A customer buys 100 shares of XYZ stock at $36 and buys 1 XYZ Jan 35 Put @ $6 on the same day. For tax purposes, what is the cost basis of the stock?

-$42 -When a put is purchased on a stock on the same day that the stock is bought, the put is said to be "married" to the stock position. The only reason the option was purchased was to protect the customer against loss if the market for the stock fell. It was not purchased to speculate in the market. The IRS treats a "married" put as part of the cost basis of the stock. Notice that, therefore, the put premium cannot be deducted as a capital loss if the put expires worthless; instead, it has increased the stock's cost basis and will reduce any potential capital gain, when, and if, the stock is sold. As one would expect, this is the tax treatment that is most beneficial to the IRS and least beneficial to the investor. The cost of the stock is $36 + $6 premium = $42 per share. When the stock is sold the customer reports a capital gain or loss based on the sale price of the stock.

A customer buys a municipal bond in the secondary market at 104 with 8 years left to maturity.

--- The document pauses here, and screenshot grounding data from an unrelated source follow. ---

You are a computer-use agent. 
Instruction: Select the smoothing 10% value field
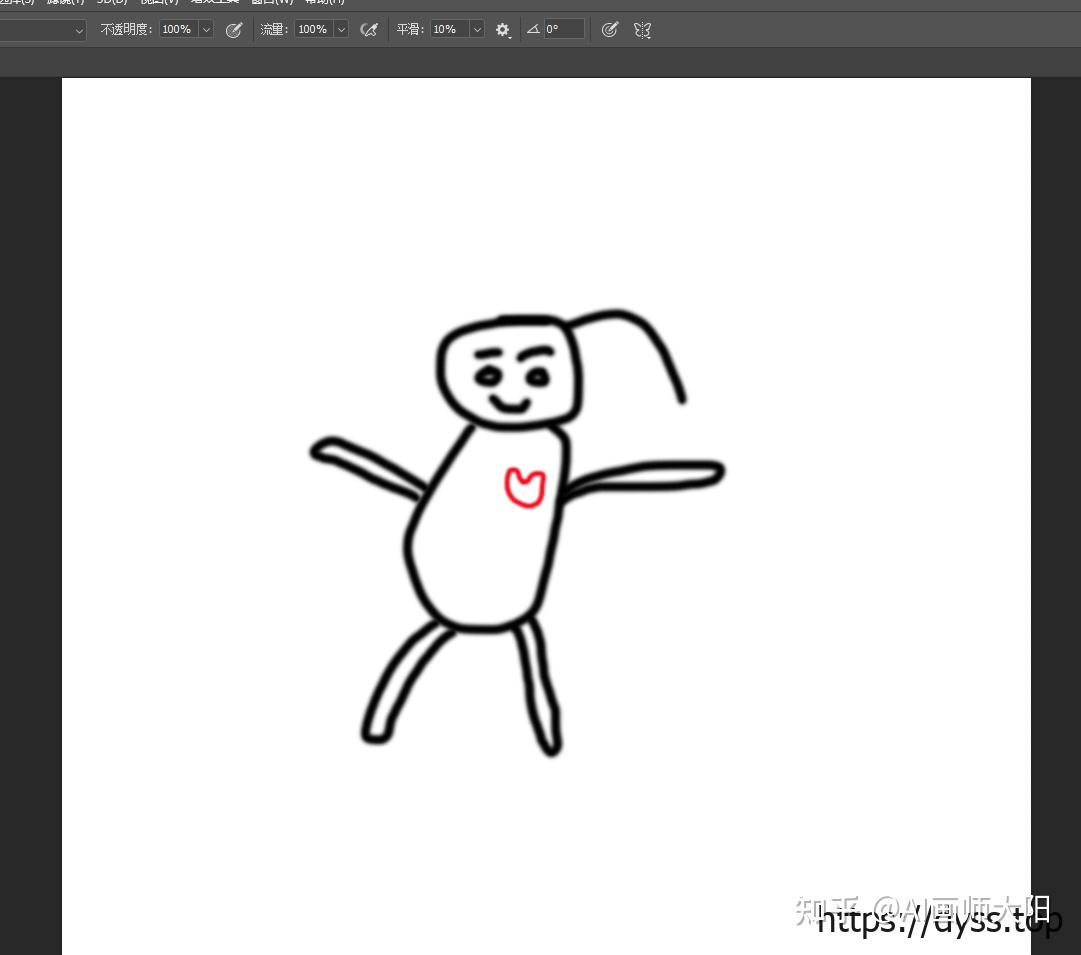tap(445, 29)
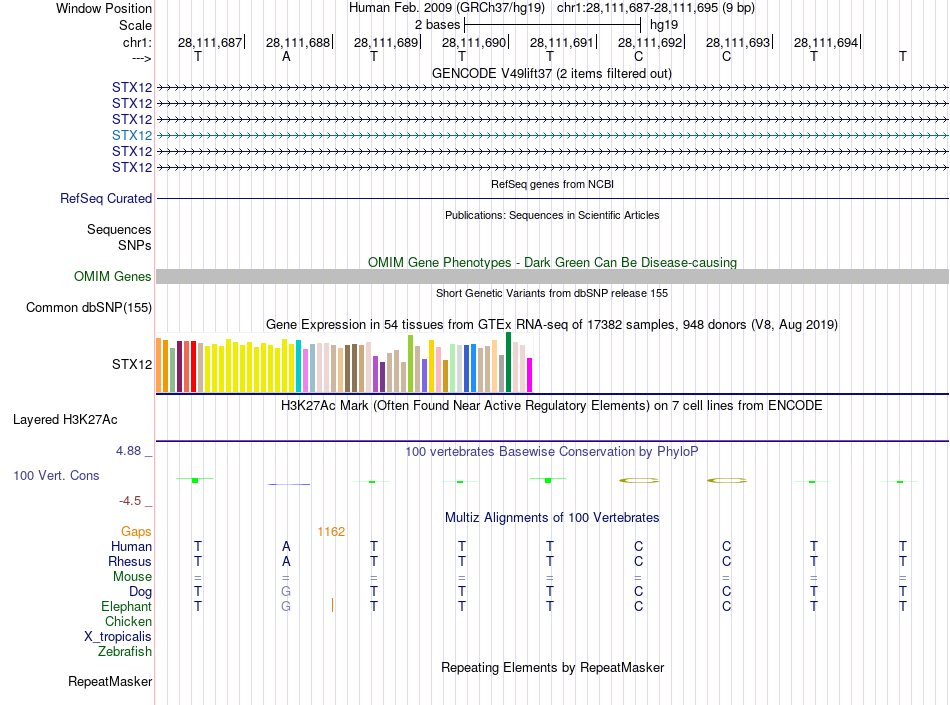Select the Zebrafish species label
Viewport: 950px width, 705px height.
click(x=125, y=652)
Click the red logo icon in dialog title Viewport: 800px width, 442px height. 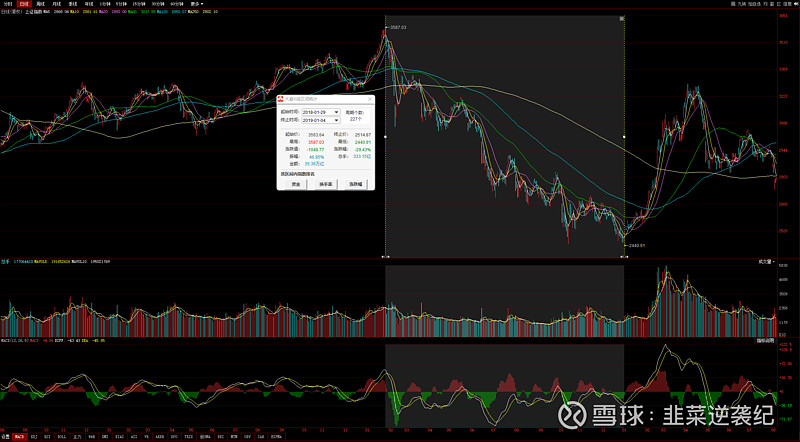point(280,99)
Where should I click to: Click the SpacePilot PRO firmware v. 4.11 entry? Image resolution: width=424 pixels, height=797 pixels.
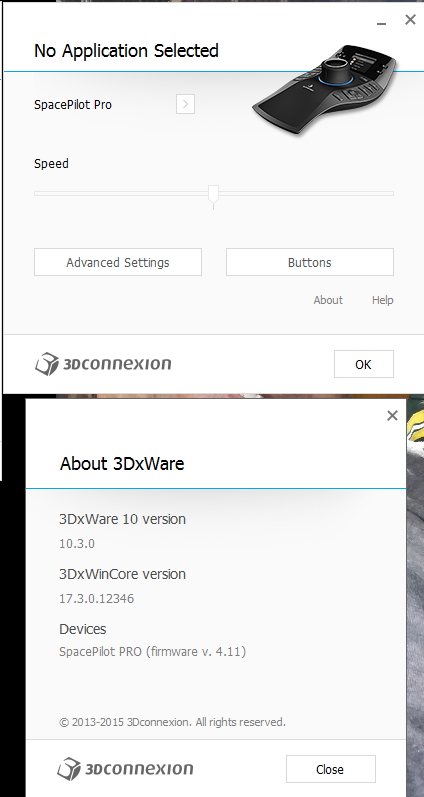point(153,652)
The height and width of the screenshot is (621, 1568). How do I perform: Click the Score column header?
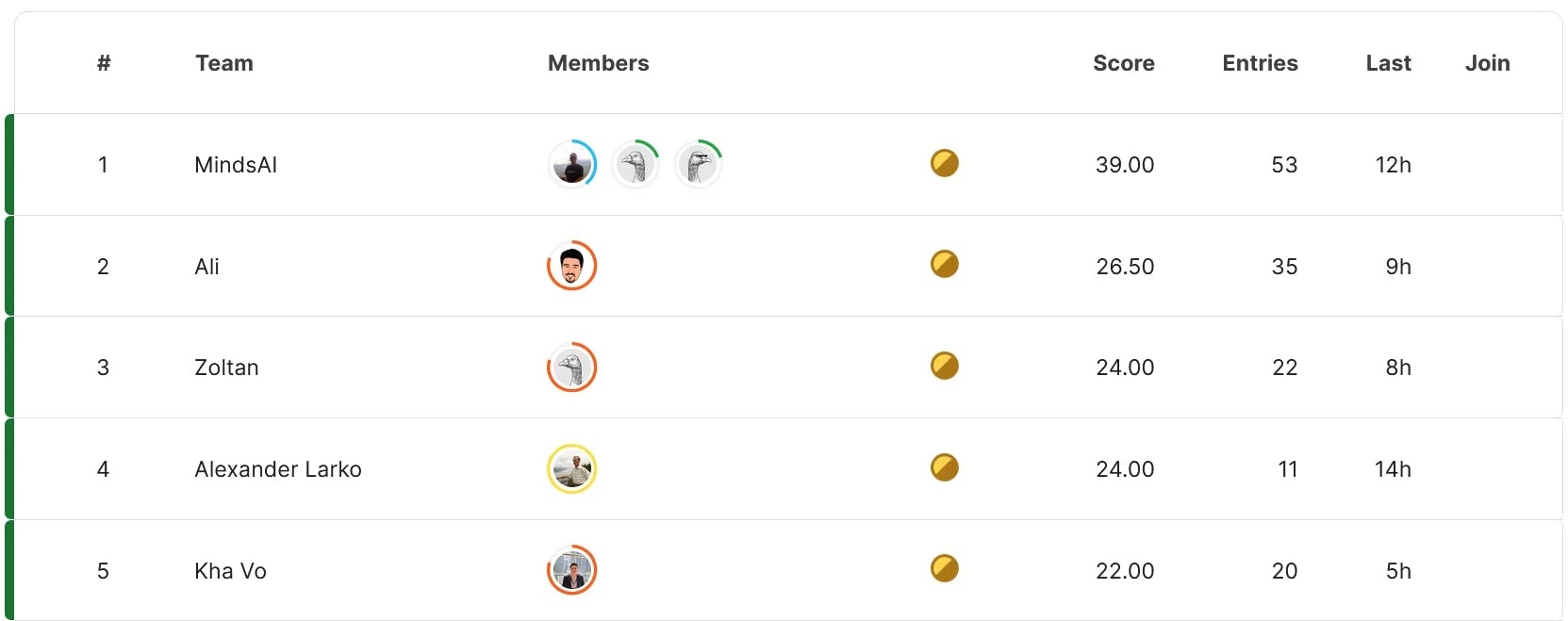[1123, 63]
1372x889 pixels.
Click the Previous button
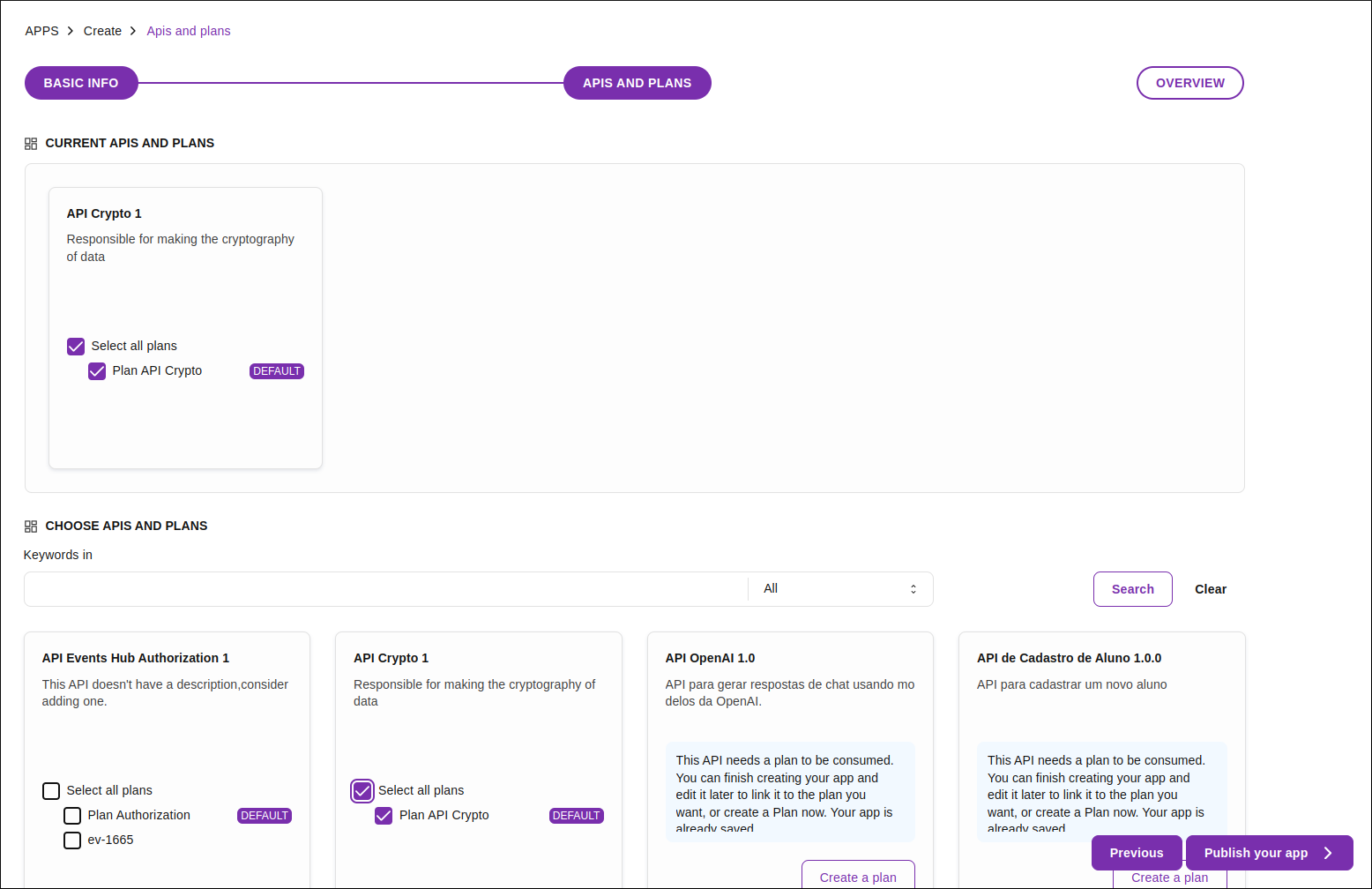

The customer sells after 2 years at 103 1/2. The tax consequence is:

-$5 capital gain

A customer buys $100,000 of 30 year corporate bonds with 20 years remaining to maturity at 95. The customer elects not to accrete the discount annually. At maturity, the customer will have:

-$5,000 of taxable interest income

Two years ago, an individual had invested $5,000 in a mutual fund. Over the two years, the fund has distributed $100, consisting of $75 of dividends and $25 of capital gains. The investor has reinvested these distributions in additional shares of the fund. The investor's aggregate current cost basis in the fund is:

-$5,100 -This investor had a beginning basis of $5,000. Over the two years, the $100 of distributions received were all subject to tax on those years' tax returns. The reinvestment of these monies into new fund shares increases the basis from $5,000 to $5,100. The investor will have a capital gain if he or she sells all the shares for more than $5,100. He or she will have a capital loss if the sale proceeds are less than $5,100.

A customer buys 1 ABC Jan 60 Put @ $5 when the market price of ABC is $58. The put is exercised when the market price is $51. For tax purposes, the sale proceeds are:

-$5,500 -When a put is exercised, a sale takes place. The holder is selling for $60, but paid $5 in premiums, for a net sale price of $55 per share or $5,500 for the contract.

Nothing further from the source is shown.